Extract provided >>
+++++

FIGS. 10 and 11 show example detections on the LFPW dataset for the B+A and B+A+C+G detectors. Dashed bounding boxes denote ground truth annotations, full bounding boxes show detector outputs. The examples show improvement in “mouth,” “nose” and “eyebrow” detections in the case of the B+A+C+G method.

It will be appreciated that variants of the above-disclosed and other features and functions, or alternatives thereof, may be combined into many other different systems or applications. Various presently unforeseen or unanticipated alternatives, modifications, variations or improvements therein may be subsequently made by those skilled in the art which are also intended to be encompassed by the following claims.

Claims

1. A method for generating object and part detectors comprising:

accessing a collection of training images, the collection of training images including images annotated with an object label and images annotated with a respective part label for each of a plurality of parts of the object;

generating joint appearance-geometric embeddings for regions of a set of the training images;

learning at least one detector for the object and its parts using annotations of the training images and respective joint appearance-geometric embeddings; and

outputting information based on the object and part detectors, wherein at least one of the generating of the joint appearance-geometric embeddings, and the learning of the object and part detectors is performed with a processor.

2. The method of claim 1, wherein the at least one detector is trained by multi-instance learning.

3. The method of claim 1, wherein the generating of the joint appearance-geometric embeddings comprises, for each of a plurality of regions:

generating an appearance-based representation of the region;

generating a geometric embedding of the region; and

aggregating the appearance-based representation and geometric embedding to generate a joint appearance-geometric embedding for the region.

4. The method of claim 3, wherein the appearance-based representation of the region is a multidimensional representation of pixels in the region.

5. The method of claim 3, wherein the generating of the geometric embedding of the region comprises:

identifying similar regions in a set of training images based on the appearance-based representations of the regions;

for pairs of training images in the set of training images, learning a pairwise transformation to align a pair of training images in the set, based on respective locations of at least some of the similar regions in the pair of images; and

generating an image transformation for mapping each training image in the set to a common frame based on the pairwise transformations for the training image; and

computing the geometric embedding for regions of the training images in the set based on the respective image transformation.

6. The method of claim 5, further comprising identifying a set of matching pairs of similar regions based on a measure of overlap of the similar regions, the pairwise transformation being learned based on the locations of at least some of the matching pairs of regions.

7. The method of claim 5, wherein the generating of the image transformation comprises decomposing the pairwise transformations for that image to generate a transformation to the common frame.

8. The method of claim 5, wherein the computing of the geometric embedding for each region comprises projecting the inverse transform of that region in a common embedding space into a set of reference regions.

9. The method of claim 3, wherein the aggregating the appearance-based representation and geometric embedding comprises computing a Kronecker product of the appearance-based representation and the geometric embedding.

10. The method of claim 1, further comprising identifying a set of similar images based on representations of the images and respective image labels, the generating of joint appearance-geometric embeddings being performed for regions of the training images in the set.

11. The method of claim 10, wherein the identifying a set of similar images comprises computing a minimum spanning tree over a graph in which nodes of the graph represent images having a common label and edges connecting the nodes represent distances between the images based on image representations of the images.

+++++

[Raw records]
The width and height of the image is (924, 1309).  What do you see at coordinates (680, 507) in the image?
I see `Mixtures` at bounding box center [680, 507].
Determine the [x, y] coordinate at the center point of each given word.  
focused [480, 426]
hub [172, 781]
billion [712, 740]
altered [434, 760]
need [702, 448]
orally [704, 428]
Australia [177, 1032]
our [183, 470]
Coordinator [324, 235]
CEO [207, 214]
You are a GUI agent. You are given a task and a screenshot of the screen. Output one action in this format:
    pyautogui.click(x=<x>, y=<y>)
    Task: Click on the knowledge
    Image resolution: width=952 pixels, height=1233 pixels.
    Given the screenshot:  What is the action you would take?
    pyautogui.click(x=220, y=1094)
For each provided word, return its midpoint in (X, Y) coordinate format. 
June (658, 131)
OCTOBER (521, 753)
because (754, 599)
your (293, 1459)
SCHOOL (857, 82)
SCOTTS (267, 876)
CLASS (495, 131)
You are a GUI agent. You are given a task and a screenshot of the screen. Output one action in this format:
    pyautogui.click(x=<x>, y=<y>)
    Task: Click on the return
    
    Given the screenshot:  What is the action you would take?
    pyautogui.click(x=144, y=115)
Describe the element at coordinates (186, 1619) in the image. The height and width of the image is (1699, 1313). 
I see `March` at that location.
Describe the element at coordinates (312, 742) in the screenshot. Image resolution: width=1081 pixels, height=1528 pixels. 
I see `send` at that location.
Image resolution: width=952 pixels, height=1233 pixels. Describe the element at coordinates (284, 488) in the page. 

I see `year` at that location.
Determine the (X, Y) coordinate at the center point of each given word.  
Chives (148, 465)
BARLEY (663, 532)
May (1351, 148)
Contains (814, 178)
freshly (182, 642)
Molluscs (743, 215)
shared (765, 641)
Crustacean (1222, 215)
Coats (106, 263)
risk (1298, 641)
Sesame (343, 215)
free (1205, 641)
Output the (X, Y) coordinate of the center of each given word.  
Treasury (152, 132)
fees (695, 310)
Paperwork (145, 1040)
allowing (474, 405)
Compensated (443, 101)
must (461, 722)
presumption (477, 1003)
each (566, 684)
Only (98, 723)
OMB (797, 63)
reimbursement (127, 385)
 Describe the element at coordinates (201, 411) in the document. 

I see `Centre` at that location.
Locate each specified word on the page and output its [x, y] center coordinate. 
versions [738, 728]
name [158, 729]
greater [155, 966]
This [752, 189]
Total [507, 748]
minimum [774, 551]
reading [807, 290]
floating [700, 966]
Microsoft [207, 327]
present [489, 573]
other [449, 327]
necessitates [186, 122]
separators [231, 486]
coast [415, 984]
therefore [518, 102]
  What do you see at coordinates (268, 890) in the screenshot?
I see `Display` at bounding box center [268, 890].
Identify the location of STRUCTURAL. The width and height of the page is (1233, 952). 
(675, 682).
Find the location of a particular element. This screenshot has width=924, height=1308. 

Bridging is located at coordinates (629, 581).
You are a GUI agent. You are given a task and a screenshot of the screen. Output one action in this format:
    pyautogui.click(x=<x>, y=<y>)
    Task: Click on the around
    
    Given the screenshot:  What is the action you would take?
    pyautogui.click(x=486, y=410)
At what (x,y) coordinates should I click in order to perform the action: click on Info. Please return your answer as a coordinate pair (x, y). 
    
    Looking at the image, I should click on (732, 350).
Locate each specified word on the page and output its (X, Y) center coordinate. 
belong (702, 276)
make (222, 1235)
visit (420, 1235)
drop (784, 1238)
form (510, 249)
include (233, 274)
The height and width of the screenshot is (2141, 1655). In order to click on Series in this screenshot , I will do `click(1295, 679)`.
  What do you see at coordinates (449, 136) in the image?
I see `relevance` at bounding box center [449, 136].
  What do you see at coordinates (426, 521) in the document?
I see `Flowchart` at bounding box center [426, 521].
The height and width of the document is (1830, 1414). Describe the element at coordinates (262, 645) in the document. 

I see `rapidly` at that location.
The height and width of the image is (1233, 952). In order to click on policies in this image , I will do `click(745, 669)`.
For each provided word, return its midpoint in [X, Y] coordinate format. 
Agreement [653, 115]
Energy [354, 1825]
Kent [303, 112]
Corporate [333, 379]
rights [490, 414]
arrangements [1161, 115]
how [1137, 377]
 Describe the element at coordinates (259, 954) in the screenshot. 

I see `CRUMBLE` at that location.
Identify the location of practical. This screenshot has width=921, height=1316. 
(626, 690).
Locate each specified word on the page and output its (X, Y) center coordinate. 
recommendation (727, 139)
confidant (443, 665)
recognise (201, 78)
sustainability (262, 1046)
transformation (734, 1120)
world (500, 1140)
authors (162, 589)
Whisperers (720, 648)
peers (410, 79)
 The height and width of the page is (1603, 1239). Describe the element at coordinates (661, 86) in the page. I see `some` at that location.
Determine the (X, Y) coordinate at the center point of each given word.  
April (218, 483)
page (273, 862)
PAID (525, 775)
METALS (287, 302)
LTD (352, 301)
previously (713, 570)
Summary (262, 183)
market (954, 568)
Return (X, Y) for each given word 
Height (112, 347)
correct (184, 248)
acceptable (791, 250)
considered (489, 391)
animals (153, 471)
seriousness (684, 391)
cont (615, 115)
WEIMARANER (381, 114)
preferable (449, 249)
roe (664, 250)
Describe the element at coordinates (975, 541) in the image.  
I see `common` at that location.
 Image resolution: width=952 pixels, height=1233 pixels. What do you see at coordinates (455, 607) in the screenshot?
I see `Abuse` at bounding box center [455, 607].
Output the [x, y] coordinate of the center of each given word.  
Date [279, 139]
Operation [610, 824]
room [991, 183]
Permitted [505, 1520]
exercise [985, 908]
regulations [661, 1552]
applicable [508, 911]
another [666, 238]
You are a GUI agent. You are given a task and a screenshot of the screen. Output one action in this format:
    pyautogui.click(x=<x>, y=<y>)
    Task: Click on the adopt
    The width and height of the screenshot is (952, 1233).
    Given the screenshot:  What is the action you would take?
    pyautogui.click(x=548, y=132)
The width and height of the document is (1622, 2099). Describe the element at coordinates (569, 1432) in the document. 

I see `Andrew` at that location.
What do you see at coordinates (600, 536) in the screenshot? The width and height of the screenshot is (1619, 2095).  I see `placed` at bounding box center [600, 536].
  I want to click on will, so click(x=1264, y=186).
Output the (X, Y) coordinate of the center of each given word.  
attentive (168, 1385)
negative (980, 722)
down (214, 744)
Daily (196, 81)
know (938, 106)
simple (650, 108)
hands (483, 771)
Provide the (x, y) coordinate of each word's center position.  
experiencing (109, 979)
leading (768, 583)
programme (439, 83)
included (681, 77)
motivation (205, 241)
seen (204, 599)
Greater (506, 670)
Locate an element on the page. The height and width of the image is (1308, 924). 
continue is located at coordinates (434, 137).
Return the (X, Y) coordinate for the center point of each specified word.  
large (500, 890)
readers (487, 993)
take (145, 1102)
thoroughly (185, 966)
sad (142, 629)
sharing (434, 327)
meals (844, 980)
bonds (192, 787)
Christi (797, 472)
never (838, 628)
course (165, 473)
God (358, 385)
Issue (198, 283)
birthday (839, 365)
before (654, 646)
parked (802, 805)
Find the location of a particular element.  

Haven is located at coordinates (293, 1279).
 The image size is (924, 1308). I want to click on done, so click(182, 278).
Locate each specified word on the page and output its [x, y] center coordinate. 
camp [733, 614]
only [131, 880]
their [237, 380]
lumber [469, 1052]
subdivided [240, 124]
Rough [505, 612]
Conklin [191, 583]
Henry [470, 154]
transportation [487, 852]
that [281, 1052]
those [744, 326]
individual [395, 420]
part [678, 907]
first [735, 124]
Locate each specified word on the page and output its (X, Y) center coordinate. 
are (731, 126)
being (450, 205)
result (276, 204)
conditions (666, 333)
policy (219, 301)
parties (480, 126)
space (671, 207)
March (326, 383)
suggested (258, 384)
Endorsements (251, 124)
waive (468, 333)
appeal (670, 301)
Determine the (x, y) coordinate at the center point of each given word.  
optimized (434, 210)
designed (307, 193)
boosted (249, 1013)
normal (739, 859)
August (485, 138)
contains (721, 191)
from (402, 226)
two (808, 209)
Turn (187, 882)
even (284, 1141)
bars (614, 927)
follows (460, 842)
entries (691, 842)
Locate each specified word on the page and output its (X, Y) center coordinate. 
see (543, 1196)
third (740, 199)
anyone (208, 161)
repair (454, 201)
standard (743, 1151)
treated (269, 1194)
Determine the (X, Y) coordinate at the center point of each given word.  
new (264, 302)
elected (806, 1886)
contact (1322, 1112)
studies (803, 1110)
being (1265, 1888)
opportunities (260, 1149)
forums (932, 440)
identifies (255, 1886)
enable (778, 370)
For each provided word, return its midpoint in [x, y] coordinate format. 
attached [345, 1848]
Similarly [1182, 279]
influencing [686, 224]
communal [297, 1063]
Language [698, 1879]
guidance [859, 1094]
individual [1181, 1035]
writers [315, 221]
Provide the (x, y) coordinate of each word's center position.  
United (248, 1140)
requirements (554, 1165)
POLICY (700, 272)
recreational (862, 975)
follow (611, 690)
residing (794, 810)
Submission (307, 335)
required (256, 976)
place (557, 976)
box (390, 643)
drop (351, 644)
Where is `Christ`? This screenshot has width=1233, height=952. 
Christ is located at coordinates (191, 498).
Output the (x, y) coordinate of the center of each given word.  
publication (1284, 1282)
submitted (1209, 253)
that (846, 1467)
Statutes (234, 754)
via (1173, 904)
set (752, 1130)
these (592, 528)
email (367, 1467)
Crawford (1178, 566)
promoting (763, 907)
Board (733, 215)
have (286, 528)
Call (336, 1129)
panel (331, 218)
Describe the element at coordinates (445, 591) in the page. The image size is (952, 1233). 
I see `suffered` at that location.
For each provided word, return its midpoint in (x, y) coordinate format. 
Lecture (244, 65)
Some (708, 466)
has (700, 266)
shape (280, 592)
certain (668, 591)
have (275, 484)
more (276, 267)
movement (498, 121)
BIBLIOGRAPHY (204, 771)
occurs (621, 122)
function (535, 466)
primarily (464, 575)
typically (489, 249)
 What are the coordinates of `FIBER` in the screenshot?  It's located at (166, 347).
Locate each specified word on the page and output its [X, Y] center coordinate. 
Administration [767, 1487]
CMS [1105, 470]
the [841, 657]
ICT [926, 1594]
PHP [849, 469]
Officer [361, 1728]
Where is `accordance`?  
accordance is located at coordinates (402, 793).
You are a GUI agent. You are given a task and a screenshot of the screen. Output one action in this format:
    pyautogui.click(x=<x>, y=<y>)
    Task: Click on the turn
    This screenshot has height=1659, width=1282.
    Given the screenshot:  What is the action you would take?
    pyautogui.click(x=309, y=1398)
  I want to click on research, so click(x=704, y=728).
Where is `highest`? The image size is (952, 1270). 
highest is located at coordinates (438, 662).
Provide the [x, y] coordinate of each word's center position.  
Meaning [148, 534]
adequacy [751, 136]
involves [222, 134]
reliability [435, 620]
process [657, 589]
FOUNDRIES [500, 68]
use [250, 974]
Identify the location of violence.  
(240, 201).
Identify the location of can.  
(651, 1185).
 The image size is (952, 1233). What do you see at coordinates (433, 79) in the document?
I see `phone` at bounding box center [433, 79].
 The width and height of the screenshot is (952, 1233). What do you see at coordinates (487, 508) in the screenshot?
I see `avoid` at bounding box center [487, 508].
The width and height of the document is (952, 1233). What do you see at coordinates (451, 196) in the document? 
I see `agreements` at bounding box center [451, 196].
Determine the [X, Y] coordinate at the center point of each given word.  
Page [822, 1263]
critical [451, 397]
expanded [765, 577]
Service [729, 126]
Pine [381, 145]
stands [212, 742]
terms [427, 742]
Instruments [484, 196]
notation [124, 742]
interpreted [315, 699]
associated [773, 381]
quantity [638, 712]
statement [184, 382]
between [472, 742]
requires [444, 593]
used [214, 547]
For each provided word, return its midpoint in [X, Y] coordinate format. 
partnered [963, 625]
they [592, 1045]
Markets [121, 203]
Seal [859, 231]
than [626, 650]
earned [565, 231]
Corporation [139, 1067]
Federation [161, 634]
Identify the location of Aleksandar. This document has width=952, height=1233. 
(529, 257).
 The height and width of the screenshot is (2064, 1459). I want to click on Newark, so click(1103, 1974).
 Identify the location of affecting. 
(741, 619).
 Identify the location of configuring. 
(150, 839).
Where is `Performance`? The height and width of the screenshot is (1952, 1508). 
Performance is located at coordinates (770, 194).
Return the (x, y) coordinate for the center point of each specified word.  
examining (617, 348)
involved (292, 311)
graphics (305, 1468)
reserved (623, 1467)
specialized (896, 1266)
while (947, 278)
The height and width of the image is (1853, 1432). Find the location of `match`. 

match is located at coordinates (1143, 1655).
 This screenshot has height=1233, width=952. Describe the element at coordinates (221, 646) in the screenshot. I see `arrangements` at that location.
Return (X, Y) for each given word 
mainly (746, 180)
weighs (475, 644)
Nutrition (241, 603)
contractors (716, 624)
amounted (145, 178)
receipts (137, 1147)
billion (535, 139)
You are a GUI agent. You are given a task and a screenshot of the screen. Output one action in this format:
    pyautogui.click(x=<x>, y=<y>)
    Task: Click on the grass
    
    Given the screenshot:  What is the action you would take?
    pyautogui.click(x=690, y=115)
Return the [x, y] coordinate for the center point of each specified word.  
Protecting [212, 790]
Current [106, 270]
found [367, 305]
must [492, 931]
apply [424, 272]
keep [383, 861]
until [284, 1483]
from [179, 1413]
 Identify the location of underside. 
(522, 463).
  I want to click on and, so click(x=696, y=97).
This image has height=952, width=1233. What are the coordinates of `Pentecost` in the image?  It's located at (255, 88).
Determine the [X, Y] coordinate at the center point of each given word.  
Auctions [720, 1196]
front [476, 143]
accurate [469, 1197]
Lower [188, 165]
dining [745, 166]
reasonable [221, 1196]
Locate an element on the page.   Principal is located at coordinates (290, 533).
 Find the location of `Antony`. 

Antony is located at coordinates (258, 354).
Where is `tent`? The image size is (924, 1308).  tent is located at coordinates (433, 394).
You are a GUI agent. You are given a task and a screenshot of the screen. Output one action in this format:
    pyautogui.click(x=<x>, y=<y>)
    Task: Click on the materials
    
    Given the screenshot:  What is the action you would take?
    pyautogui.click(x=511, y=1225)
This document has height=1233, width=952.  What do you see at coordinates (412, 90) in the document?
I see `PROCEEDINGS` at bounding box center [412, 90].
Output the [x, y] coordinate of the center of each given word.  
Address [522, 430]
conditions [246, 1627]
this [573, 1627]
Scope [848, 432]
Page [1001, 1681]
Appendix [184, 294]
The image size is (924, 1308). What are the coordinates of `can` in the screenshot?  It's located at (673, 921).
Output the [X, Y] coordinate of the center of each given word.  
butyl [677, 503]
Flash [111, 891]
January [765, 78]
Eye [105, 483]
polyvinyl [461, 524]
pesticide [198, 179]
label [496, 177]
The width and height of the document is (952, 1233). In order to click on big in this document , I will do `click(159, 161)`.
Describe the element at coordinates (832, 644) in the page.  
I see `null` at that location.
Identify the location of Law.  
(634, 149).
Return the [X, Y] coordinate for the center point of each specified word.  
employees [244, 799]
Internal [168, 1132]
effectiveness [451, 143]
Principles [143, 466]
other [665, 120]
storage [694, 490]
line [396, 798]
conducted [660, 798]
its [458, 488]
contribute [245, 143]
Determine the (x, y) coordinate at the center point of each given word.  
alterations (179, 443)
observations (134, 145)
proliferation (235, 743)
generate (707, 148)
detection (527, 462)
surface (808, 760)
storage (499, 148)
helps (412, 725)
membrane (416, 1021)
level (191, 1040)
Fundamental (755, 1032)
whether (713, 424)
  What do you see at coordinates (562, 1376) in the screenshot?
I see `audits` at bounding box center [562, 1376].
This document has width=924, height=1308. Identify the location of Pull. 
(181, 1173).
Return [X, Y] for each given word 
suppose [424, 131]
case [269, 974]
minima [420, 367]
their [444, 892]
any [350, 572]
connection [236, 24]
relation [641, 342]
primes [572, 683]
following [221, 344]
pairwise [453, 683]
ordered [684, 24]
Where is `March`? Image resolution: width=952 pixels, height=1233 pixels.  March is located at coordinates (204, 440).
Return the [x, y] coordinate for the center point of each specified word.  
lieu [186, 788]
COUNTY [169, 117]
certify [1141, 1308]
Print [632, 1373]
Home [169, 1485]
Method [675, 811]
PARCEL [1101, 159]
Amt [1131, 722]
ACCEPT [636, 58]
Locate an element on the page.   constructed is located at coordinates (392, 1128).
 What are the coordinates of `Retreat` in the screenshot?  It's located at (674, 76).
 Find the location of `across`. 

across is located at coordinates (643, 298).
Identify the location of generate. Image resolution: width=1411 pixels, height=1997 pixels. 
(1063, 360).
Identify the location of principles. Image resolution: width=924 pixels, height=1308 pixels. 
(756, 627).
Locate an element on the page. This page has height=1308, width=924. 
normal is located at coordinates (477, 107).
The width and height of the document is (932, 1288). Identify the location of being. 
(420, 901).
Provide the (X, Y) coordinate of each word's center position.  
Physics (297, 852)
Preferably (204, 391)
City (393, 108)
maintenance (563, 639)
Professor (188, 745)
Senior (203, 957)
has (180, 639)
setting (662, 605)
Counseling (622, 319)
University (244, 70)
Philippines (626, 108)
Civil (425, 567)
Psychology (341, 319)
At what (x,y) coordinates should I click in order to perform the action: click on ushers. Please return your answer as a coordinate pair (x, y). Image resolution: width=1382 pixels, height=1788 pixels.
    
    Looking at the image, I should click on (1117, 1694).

+++++

Tasks to carry out >>
(A) In the patent text on object and part detectors, what does claim 9 say is computed when the appearance-based representation and the geometric embedding are aggregated?
(B) Say whether each statement agrees with the patent text on object and part detectors, and quote the words that decide it: (i) Dashed bounding boxes in the example detections show detector outputs. (ii) Claim 2 states that the at least one detector is trained by multi-instance learning. (iii) In claim 11, the nodes of the graph represent images that have a common label.
(C) Write the next part of the patent text on object and part detectors, picking up after its last sentence.

Per-task answers >>
(A) A Kronecker product of the appearance-based representation and the geometric embedding.

(B)
(i) No: "Dashed bounding boxes denote ground truth annotations, full bounding boxes show detector outputs."
(ii) Yes: "wherein the at least one detector is trained by multi-instance learning."
(iii) Yes: "nodes of the graph represent images having a common label"

(C)
12. The method of claim 1, wherein the learning at least one detector for the object and its parts comprises learning parameters of a scoring function for scoring regions of the training images based on the joint appearance-geometric embeddings.

13. The method of claim 12, wherein the learning parameters comprises optimizing a function over a number of images: min w ∈ ℝ d  λ 2   w  2 + 1 n  ∑ i = 1 n   max  { 0, 1 - y i  max R ∈   ( x i )  Γ  ( x i, R  w ) } λ 2 is a constant;

where w represents a vector of the parameters;

n is the number of images;

yi is a label which is positive if the region is in an image i drawn from a positive set of images that are labeled with a common label and is negative otherwise, and

Γ(xi, R|w) is a region score which is computed with the parameters w and the joint embedding of a region R drawn from a set of regions in the respective image xi.

14. The method of claim 13, wherein the region score Γ(xi, R|w) is computed as a function of:

φa(x|R) φg(Ti−1R), w,

where represents an aggregating function,

φa(x|R) is the appearance-based representation of a region R from an image;

φg(Ti−1R) is the geometric representation of the region R;

w is a vector of parameters; and

•, • denotes a scalar product.

15. The method of claim 13, wherein the region scores Γ(xi, R|w) are weighed by the similarity between the joint embedding and an appearance descriptor of an annotated region of a region-annotated training image, in which the annotated region is annotated with the same label.

16. The method of claim 1, wherein the learning at least one detector for the object and its parts comprises:

for each of a set of training images having a common label, identifying a region in the training image, the identified region being one which has a highest score computed with a scoring function which is a function of the joint appearance-geometric embedding of a region and a vector or parameters; and

17. The method of claim 1, wherein the output information comprises the at least one detector.

18. The method of claim 1, wherein the method further comprises labeling at least one region of a new image with the trained at least one detector and wherein the output information comprises a label for the at least one region.

19. The method of claim 18, wherein the output information comprises object and part labels for regions of the image.

20. A computer program product comprising non-transitory memory storing instructions, which when executed by a computer, perform the method of claim 1.

21. A system comprising memory which stores instructions for performing the method of claim 1 and a processor in communication with the memory for executing the instructions.

22. A system comprising object and part detectors generated by the method of claim 1.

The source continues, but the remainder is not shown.